La lista dei temi ricercati da questo collettivo sono innumerevoli, tra cui la numerologia, le intelligenze artificiali, la cibernetica, l’horror spaziale di Lovecraft, gli effetti delle droghe psichedeliche sul pensiero, la musica jungle e il post-strutturalismo francese di Deleuze e Guattari. Le idee base dell’accelerazionismo, sia di sinistra (Mark Fisher prima, Srnicek e Williams dopo) che di destra (Nick Land), nascono qua dentro. 

Il collettivo si scioglie verso il 1998 con la fuga dall’Inghilterra di un sempre più dipendente dalle droghe e depresso Nick Land, per approdare in Cina. I concetti esplorati sono: deterritorializzazione, iperstizione e accelerazione.

Deterritorializzazione

Il primo Land sviluppa una propria lettura dell’Anti Edipo e di Mille Piani, in particolare del concetto di deterritorializzazione, a tratti ben distante dagli stessi Deleuze e Guattari. Per il filosofo inglese si tratta della caratteristica del capitalismo di liberare le forze produttive sviluppando fino, idealmente, a raggiungere una singolarità tecnologica (simile al basilisco di Roko di cui abbiamo parlato prima). 

Tuttavia esiste un’altra tendenza contemporanea alla deterritorializzazione, ossia la riterritorializzazione, che non sarebbe altro che l’ostacolo allo sviluppo delle forze produttive inserendole costantemente all’interno di confini, controlli e sorveglianza. 

Per Land la tendenza alla deterritorializzazione va esacerbata, nutrendo costantemente un capitalismo in accelerazione verso il pieno sviluppo delle sue premesse (le quali non sono le stesse nostre, ossia il salto del sistema e il crescere dei semi della società futura, ma una forma di laissez-faire talmente estremo da far tremare Reagan, Thatcher e anche Deng).

Iperstizione

Si tratta forse del concetto meno intuitivo di tutto l’impianto filosofico dell’accelerazionismo e di Land. L’iperstizione si inserisce a metà tra la realtà e i più fantasiosi racconti sci-fi. È una profezia che si autoavvera, può essere un evento, un processo o un’entità (come gli dei del pantheon di Lovecraft) che riguardano gli effetti e i meccanismi del “meltdown” culturale dell’epoca postmoderna. 

L’iperstizione agisce in maniera che una volta formulata e inserita all’interno delle reti sociali, ossia, similmente ai meme che esistono in quanto sono condivisibili con sempre più persone, hanno effetti ricorsivi e reali fino a diventare la realtà stessa. 

Esempi di iperstizione sono il basilisco di Roko, il prezzo dei BitCoin, la singolarità tecnologica citata prima, l’accelerazionismo del capitalismo.

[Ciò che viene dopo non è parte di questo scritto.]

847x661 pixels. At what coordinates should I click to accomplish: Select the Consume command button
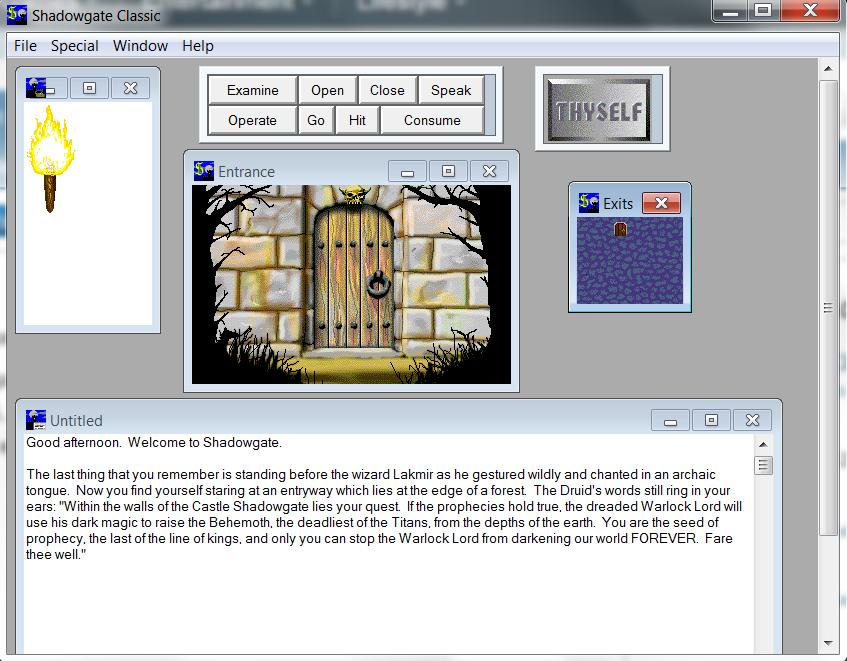pyautogui.click(x=432, y=120)
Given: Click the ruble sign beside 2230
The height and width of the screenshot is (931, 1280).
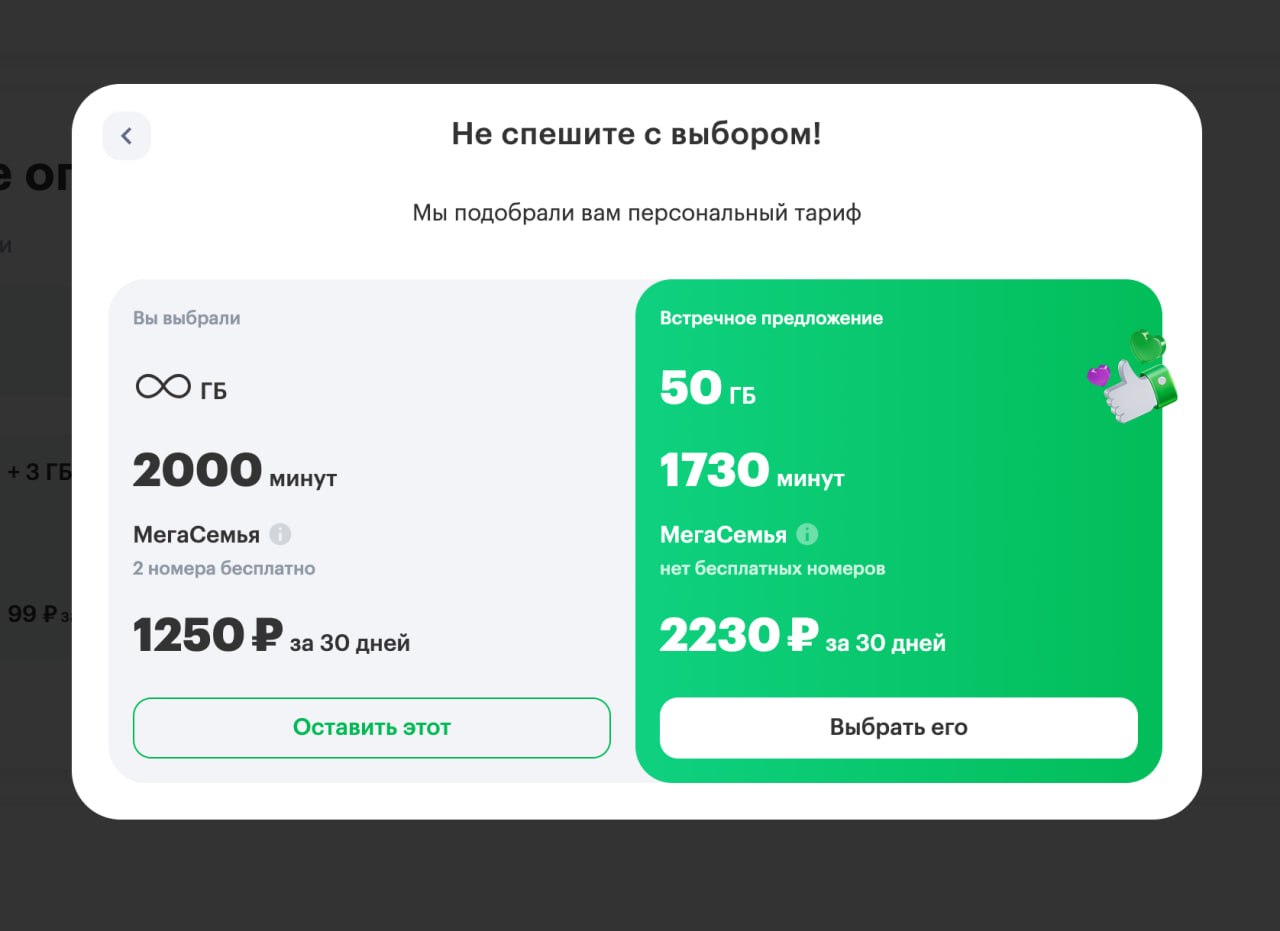Looking at the screenshot, I should pyautogui.click(x=803, y=635).
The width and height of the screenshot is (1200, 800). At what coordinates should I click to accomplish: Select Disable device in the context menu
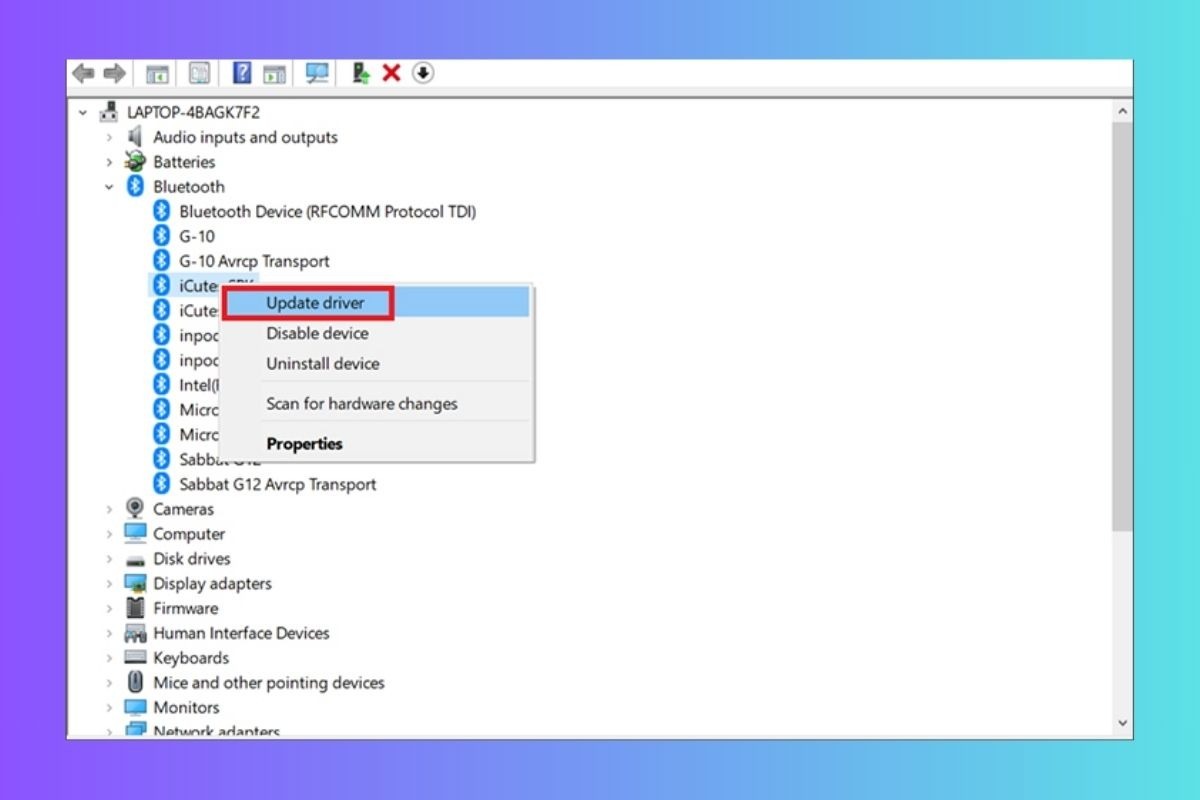point(316,333)
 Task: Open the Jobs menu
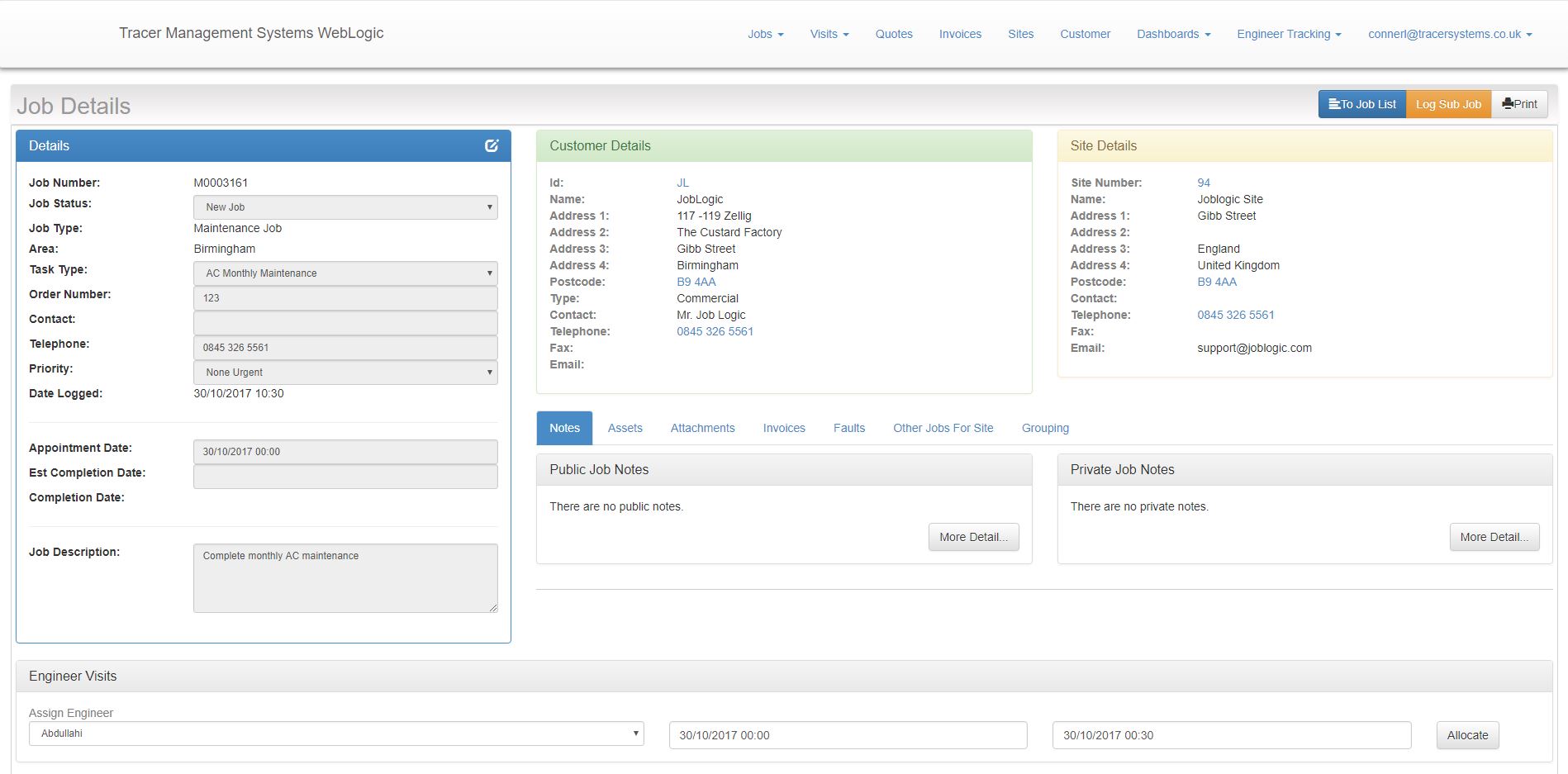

Infatti, per Land il capitalismo ha funzionato e funziona come una macchina iperstizionante a livelli estensivi e intensivi senza precedenti “trasformando la speculazione economica mondana in una efficiente forza storica e mondiale”(fonte).

Accelerazione

L’accelerazionismo, in realtà, è un cappello che comprende diverse ideologie con diversi fini. Il minimo comune denominatore è la necessità di accelerare la tendenza del capitale a deterritorializzarsi: a seconda di quale ideologia viene interrogata i fini sono, appunto, differenti. Per Nick Land, e quindi per quelli che sono conosciuti come gli accelerazionisti di destra, la tendenza del capitale è quella di costituire una singolarità tecnologica, ossia una intelligenza artificiale che supera l’attività umana biologica. La strada verso questa singolarità va appunto accelerata, eliminando di volta in volta gli ostacoli che si trovano sul suo cammino. Si tratta di una sorta di teleologia catastrofista, nel senso che l’avvento di questa singolarità non sarà graduale, ma sarà piuttosto l’accumulo di diversi elementi che si riverserà in un salto qualitativo di rottura con il passato nei campi del sociale, dell’economico e del politico.